Deject not, then, so overmuch thyself,

Who hast of sorrow thy full load besides.

Yet, truth to say, I oft have heard men wonder

Why thou should’st wed Philistian women rather

Than of thine own tribe fairer, or as fair,

At least of thy own nation, and as noble.

Sams.The first I saw at Timna, and she pleased

Me, not my parents, that I sought to wed

The daughter of an Infidel. They knew not

That what I motioned was of God; I knew

From intimate impulse, and therefore urged

The marriage on, that, by occasion hence,

I might begin Israel’s deliverance—

The work to which I was divinely called.

She proving false, the next I took to wife

(O that I never had! found wish too late!)
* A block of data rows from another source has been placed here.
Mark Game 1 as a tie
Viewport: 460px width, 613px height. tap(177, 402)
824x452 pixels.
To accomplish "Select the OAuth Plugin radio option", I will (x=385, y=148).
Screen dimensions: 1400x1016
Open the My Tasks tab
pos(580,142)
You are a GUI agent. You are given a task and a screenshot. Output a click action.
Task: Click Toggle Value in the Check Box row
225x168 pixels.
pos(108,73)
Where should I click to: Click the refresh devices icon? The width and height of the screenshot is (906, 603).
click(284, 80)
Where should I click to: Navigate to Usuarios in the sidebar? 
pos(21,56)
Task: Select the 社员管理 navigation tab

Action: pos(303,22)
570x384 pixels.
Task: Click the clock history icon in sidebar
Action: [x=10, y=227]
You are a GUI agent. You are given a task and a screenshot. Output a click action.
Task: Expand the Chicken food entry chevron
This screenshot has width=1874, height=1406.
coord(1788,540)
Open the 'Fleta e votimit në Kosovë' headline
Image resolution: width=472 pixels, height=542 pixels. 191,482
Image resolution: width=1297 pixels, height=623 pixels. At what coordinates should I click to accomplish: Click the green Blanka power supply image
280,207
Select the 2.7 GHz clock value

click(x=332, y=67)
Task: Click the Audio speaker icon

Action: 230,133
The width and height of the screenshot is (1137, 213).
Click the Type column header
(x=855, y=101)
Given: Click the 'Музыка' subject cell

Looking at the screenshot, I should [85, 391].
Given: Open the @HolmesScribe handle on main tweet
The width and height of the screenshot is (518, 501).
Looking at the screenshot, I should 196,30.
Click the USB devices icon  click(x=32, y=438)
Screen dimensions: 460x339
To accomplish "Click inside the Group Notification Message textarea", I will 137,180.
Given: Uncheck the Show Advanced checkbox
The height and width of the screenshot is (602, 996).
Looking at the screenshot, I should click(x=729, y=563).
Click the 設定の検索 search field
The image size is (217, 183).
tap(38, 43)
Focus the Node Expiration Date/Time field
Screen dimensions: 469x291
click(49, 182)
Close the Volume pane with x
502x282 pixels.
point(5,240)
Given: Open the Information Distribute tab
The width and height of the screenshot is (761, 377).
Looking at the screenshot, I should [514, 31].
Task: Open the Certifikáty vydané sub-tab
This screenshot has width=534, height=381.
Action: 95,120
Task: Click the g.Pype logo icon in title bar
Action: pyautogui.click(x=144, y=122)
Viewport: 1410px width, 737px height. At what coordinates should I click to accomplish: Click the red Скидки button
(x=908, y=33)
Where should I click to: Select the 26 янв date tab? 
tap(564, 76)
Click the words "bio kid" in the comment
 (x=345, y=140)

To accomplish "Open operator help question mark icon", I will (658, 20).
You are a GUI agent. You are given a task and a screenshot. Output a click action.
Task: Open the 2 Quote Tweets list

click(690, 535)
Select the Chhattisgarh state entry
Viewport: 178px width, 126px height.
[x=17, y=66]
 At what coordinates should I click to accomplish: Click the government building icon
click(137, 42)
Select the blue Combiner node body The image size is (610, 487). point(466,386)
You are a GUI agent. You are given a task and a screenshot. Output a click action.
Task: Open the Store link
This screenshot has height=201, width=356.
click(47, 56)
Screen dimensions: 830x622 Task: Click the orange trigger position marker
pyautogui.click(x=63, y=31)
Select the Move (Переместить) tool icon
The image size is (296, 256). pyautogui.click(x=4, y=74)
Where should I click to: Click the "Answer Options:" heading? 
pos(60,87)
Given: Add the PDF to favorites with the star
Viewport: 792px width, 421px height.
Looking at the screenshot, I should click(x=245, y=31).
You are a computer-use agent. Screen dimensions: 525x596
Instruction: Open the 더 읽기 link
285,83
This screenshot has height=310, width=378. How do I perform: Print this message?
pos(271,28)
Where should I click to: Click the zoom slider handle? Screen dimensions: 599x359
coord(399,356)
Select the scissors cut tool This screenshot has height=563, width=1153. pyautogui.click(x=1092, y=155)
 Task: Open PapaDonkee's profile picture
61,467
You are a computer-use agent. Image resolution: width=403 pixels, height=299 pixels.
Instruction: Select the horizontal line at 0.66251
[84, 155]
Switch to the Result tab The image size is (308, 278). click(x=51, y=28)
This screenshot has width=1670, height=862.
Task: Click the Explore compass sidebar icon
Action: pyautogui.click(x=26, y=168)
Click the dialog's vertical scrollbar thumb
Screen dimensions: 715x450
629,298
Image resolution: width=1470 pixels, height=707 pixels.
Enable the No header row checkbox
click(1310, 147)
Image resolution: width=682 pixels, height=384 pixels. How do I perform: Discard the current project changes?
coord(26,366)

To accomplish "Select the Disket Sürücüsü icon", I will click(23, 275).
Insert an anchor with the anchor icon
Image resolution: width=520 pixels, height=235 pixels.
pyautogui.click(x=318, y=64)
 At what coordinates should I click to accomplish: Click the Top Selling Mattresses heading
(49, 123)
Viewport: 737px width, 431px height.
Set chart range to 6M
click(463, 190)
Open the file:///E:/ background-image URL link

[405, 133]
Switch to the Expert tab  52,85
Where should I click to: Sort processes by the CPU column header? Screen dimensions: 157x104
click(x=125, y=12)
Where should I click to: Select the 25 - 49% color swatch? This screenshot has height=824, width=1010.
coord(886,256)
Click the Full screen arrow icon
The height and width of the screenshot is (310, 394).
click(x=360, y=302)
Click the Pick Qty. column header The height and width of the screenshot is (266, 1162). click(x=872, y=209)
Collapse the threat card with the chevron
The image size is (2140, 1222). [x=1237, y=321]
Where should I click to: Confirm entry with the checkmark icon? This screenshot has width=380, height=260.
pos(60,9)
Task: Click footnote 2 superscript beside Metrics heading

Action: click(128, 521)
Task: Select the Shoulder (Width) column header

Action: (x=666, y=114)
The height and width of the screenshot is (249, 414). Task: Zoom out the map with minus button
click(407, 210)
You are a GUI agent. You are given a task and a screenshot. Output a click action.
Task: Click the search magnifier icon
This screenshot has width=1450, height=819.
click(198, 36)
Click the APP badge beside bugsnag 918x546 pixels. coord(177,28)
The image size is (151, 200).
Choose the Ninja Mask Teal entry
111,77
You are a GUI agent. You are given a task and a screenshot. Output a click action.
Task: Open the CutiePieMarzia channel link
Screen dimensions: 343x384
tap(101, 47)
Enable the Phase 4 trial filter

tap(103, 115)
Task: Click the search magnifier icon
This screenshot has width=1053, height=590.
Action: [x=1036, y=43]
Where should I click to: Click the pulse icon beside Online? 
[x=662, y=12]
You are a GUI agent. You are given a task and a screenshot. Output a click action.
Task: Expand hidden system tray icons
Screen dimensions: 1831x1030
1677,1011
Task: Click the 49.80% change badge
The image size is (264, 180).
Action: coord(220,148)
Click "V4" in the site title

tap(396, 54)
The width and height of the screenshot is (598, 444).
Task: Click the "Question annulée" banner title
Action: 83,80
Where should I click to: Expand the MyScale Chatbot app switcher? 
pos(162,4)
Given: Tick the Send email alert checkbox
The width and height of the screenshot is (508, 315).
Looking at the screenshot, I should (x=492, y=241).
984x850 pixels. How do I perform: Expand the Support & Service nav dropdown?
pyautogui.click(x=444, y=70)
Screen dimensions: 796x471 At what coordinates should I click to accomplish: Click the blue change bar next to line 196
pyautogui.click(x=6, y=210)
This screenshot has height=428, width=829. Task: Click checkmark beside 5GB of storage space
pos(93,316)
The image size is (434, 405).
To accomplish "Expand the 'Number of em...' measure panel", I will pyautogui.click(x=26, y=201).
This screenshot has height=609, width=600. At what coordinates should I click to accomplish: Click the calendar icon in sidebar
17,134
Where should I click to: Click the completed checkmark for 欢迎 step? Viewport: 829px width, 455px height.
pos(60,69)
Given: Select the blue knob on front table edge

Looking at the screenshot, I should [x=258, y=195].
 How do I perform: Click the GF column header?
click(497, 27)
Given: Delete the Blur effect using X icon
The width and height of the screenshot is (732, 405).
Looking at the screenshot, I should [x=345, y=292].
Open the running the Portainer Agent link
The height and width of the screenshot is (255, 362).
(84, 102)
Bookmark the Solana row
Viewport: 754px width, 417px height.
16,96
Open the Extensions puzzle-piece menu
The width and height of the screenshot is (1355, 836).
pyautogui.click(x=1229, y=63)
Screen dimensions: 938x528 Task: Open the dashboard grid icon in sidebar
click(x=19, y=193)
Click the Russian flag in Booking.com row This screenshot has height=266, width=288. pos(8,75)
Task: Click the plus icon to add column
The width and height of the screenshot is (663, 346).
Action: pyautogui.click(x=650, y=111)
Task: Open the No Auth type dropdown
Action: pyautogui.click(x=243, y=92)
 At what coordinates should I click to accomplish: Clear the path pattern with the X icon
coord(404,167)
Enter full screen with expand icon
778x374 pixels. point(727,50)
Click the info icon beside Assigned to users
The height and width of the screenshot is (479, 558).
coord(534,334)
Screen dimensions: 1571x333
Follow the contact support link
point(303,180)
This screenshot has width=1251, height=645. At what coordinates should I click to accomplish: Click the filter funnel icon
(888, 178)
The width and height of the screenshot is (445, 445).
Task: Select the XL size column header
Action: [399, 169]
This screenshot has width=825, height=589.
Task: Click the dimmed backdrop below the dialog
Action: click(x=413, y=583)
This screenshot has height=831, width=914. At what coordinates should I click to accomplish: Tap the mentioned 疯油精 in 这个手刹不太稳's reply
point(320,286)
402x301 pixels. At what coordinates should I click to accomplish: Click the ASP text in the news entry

Was in the vale of Sorec, Dalila,

That specious monster, my accomplished snare.

I thought it lawful from my former act,

And the same end, still watching to oppress

Israel’s oppressors. Of what now I suffer

She was not the prime cause, but I myself,

Who, vanquished with a peal of words, (O weakness!)

Gave up my fort of silence to a woman.

Chor.In seeking just occasion to provoke

The Philistine, thy country’s enemy,

Thou never wast remiss, I bear thee witness;

Yet Israel still serves with all his sons.

Sams.That fault I take not on me, but transfer

On Israel’s governors and heads of tribes,

Who, seeing those great acts which God had done

Singly be me against their conquerors,

Acknowledged not, or not at all considered,

Deliverance offered. I, on the other side,

Used no ambition to commend my deeds;

The deeds themselves, though mute, spoke loud the doer.